Study: Patients Are Dumping Traditional Medicine For CBD

Women are leading the way when it comes to non-psychoactive marijuana.

CBD
Photo by Justin Sullivan/Staff/Getty Images

More than 40 percent of those who consume high-CBD forms of cannabis stopped using traditional pharmaceutical medications and now use marijuana to treat their symptoms, according to a comprehensive study released on Tuesday.


The survey was conducted by Brightfield Group, a market research firm focused on the legal cannabis industry, in partnership with HelloMD, an online healthcare platform for cannabis. According to the researchers, this is the largest study to date specifically researching CBD usage and its effectiveness for treating a variety of medical conditions including insomnia, depression, anxiety, and joint pain.

CBD, or cannabidiol, is one of the primary cannabinoids found in cannabis. Unlike THC, the primary psychoactive cannabinoid in marijuana, CBD is non-psychoactive and is known to have anti-inflammatory, anti-anxiety, anti-psychotic, and anti-convulsant properties.


“We are seeing an exponential rise in the interest of CBD products from our patient community—particularly among women,” said Dr. Perry Solomon, Chief Medical Officer of HelloMD. “While we still have much to learn about CBD, we cannot ignore this one fact; the majority of those using CBD product today receive great benefit. This has the potential for far-reaching consequences.”

Key findings from the study include:

  • 42 percent of CBD users stopped using traditional medications and now use cannabis instead.
  • 80 percent of CBD users found CBD be very or extremely effective for treatment.
  • 90 percent of those surveyed said they would buy CBD-only products derived from marijuana.

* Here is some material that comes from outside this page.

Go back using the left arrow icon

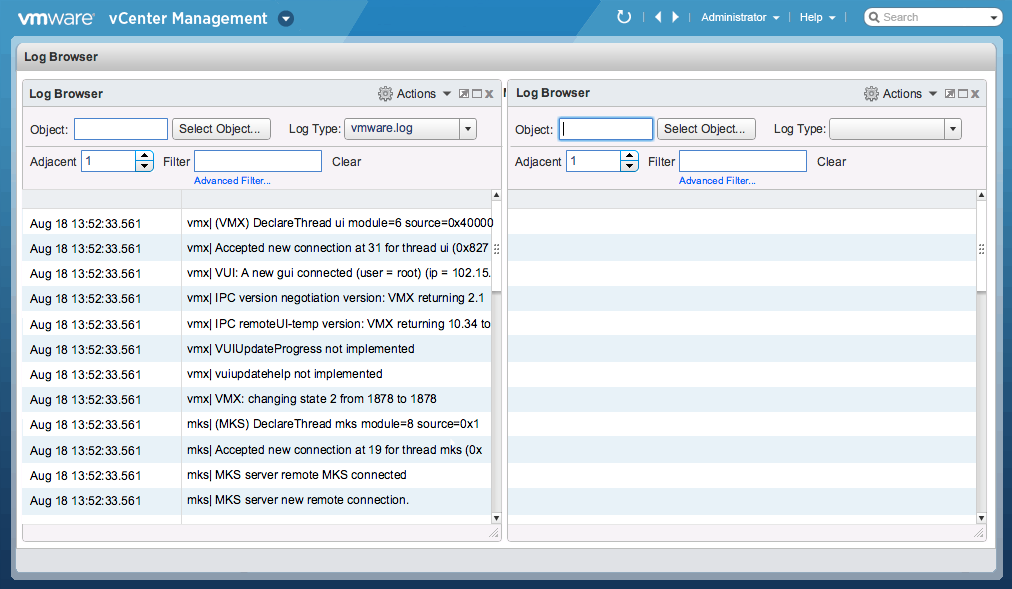658,17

“This study is exciting because it shows there is potentially a huge barely-tapped market for CBD products that could improve the lives of many people. With further research and public education, CBD could be an effective alternative treatment for many people, particularly at a time when our nation is in the midst of an opioid crisis,” said Bethany Gomez, Director of Research for Brightfield Group.


Women Are The Driving Force

One of the most interesting findings of the research is the CBD habits of women. The study found 58 percent of CBD-only users to be women. Just last year, that number was at 36 percent, according to HelloMD.

The study suggests that women are learning about CBD fast and, perhaps, are more actively seeking cannabis products that will not leave them impaired or “high” (by the psychoactive effects that THC-dominant products have).


When it comes to age, CBD users were similar to cannabis users in general, with the largest group (about 33 percent) between ages 35 and 49, and the 26-34 and 50-64 age ranges each making up 20-25 percent of the market.